« C’est quoi votre rêve le plus fou? Devenir le meilleur dans votre domaine? Vous mettre en super forme? Vous débarrasser de votre dépendance à la bouffe ou à votre téléphone? Pensez-y quelques secondes… Vous le voyez ce rêve-là? Il est juste là, au bout de vos doigts... Êtes-vous prêts à le réaliser? » lance la fondatrice d’Essor, la Québécoise Éliza Williams.
La boîte, son invention révolutionnaire développée à Silicon Valley, permet aux humain·es de se débarrasser de leurs réflexes conditionnés, vestiges de leurs traumas passés, pour « optimiser » leur vie. C’est un grand jour. Mais dans ce futur proche, 30 000 personnes sont massées à la frontière dans l’un des nombreux camps nord-américains de réfugié·es supervisés par des entreprises privées, et rêvent aussi d’une existence meilleure. Parmi elles, il y a Andrés, Tendaji et Laïla, qui traitent 10 heures par jour des milliers de données pour entraîner les algorithmes de cette boîte dite intelligente. On le sait : la course vers une humanité hyperperformante ne fera pas que des gagnant·es.

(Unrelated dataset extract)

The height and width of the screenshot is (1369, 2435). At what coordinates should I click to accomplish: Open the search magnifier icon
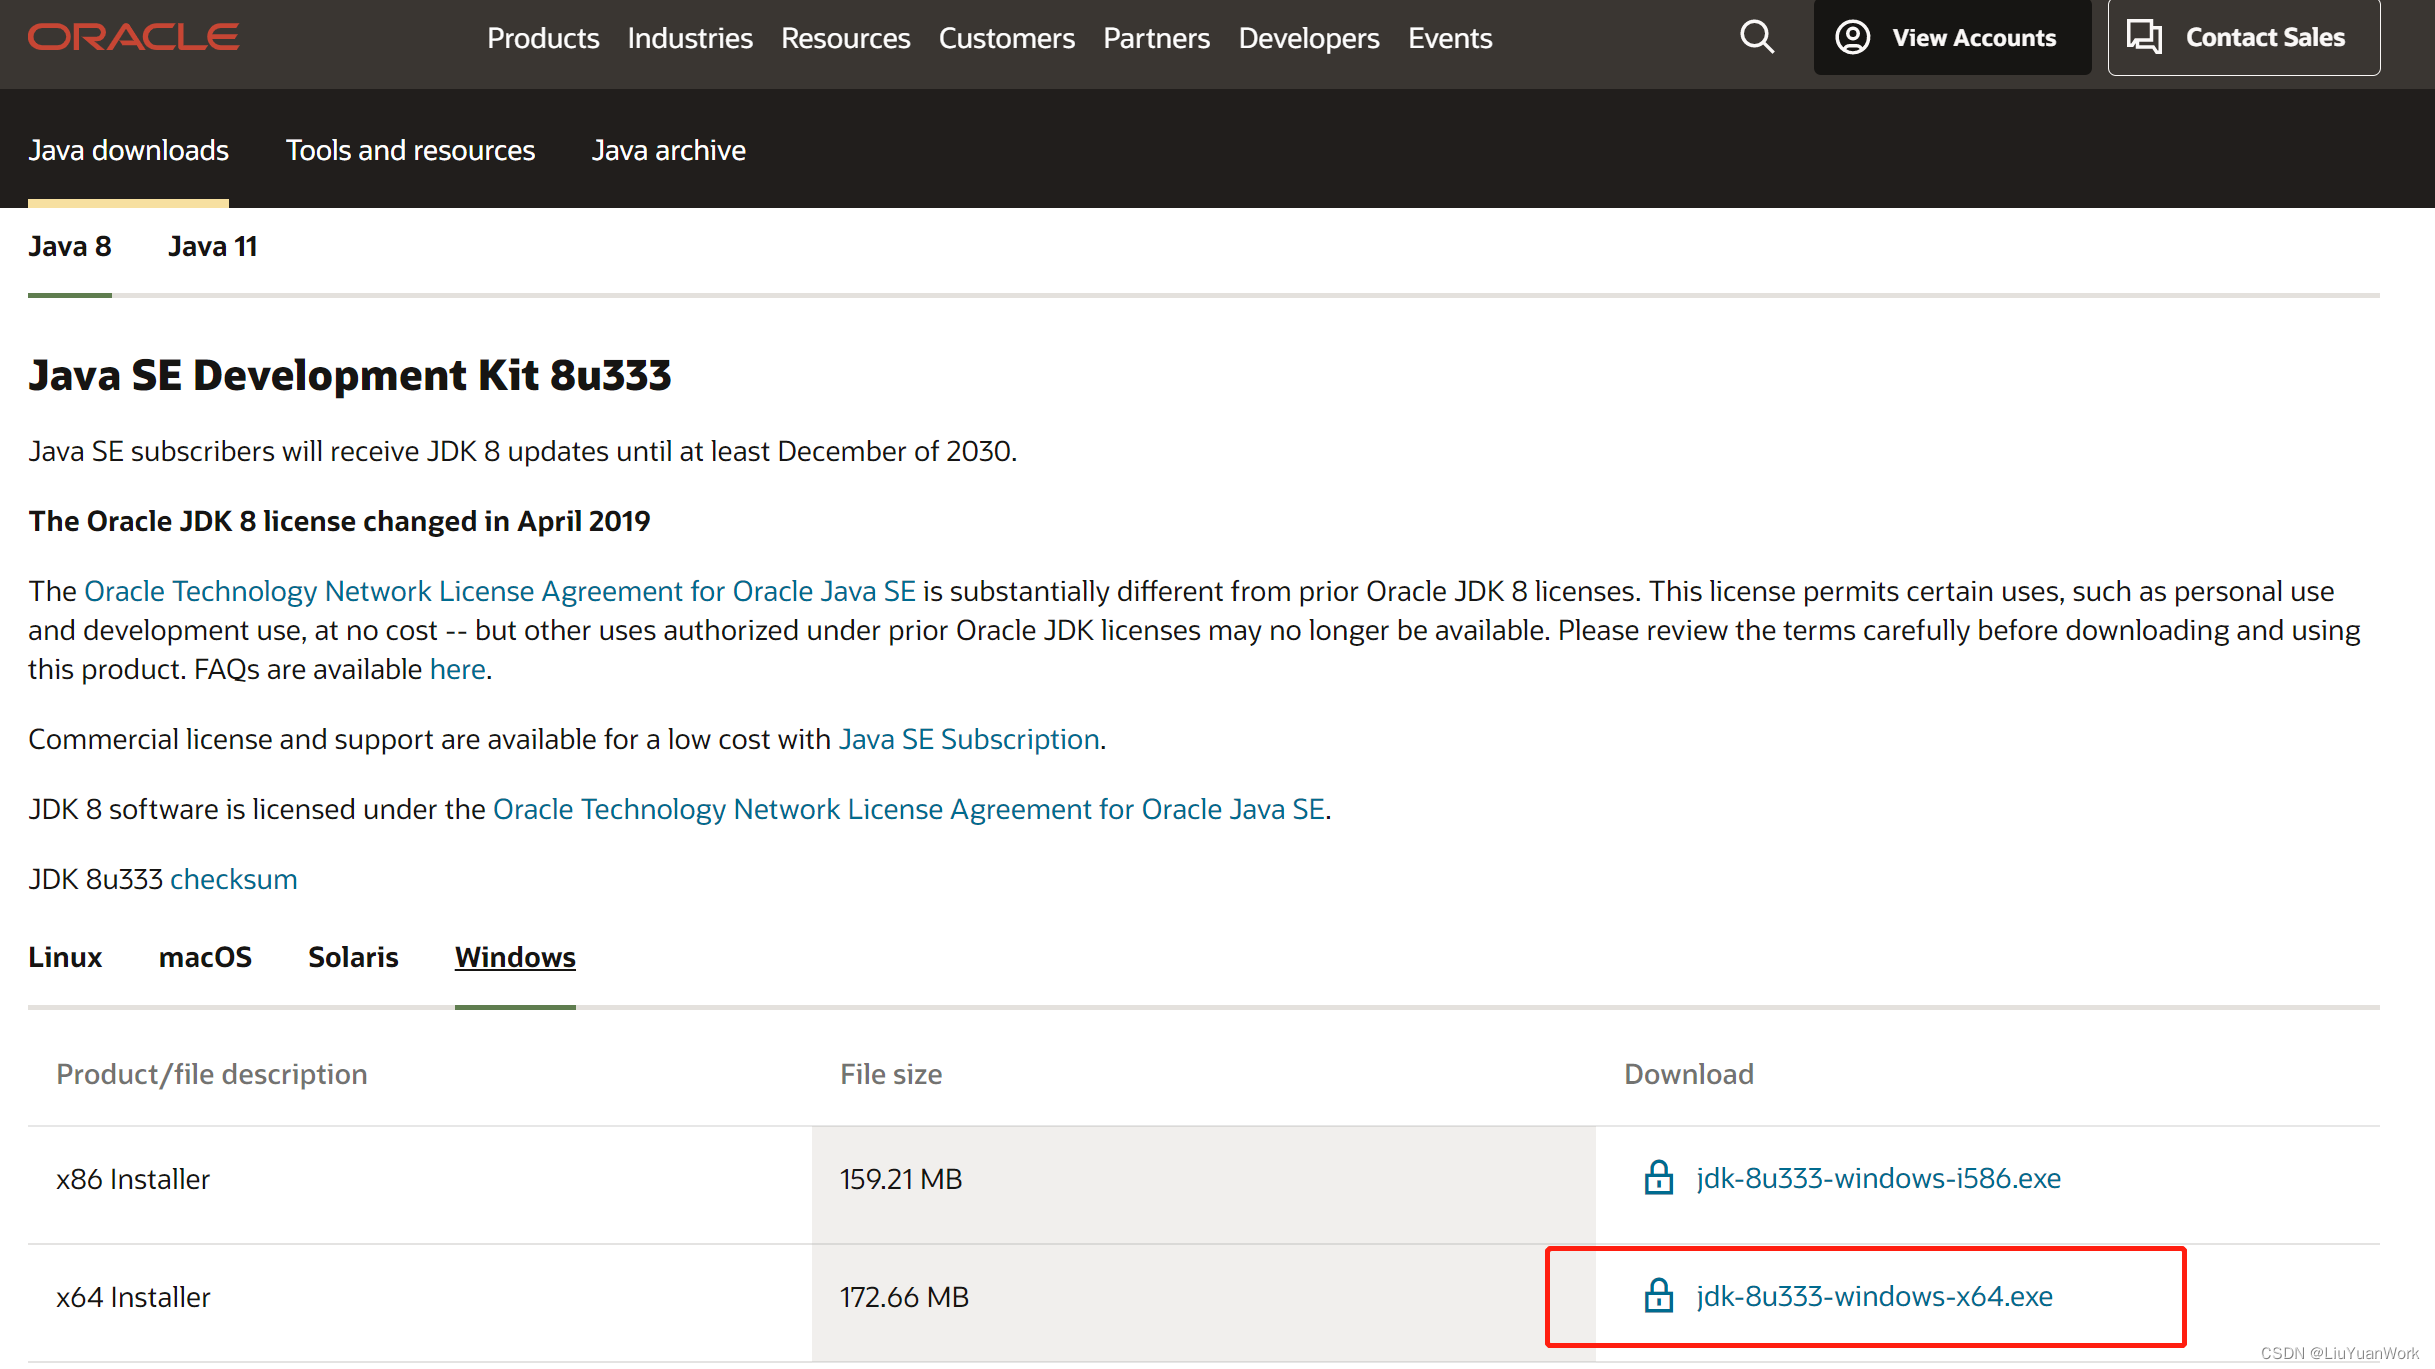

Depuis La meute, nous attendions avec impatience la nouvelle création de Catherine-Anne Toupin, issue de sa résidence d’écriture chez Duceppe. Elle nous offre aujourd’hui un thriller dystopique, aussi prenant qu’audacieux : « Lorsque la réalité dans laquelle nous vivons dépasse la fiction, la dystopie me semble le meilleur moyen d’aborder des enjeux d’actualité ». Boîte noire embrasse plusieurs sujets chauds : les mirages de l’optimisation de soi, la déshumanisation et le narcissisme induits par la technologie, les inégalités sociales qui se creusent et le défi planétaire de l’immigration. Se déployant dans une scénographie hypnotisante, ce spectacle haletant emprunte certains codes au cinéma de science-fiction pour créer sur scène une expérience envoûtante. Pièce prodigieusement ambitieuse, Boîte noire est une proposition unique dans le paysage théâtral québécois.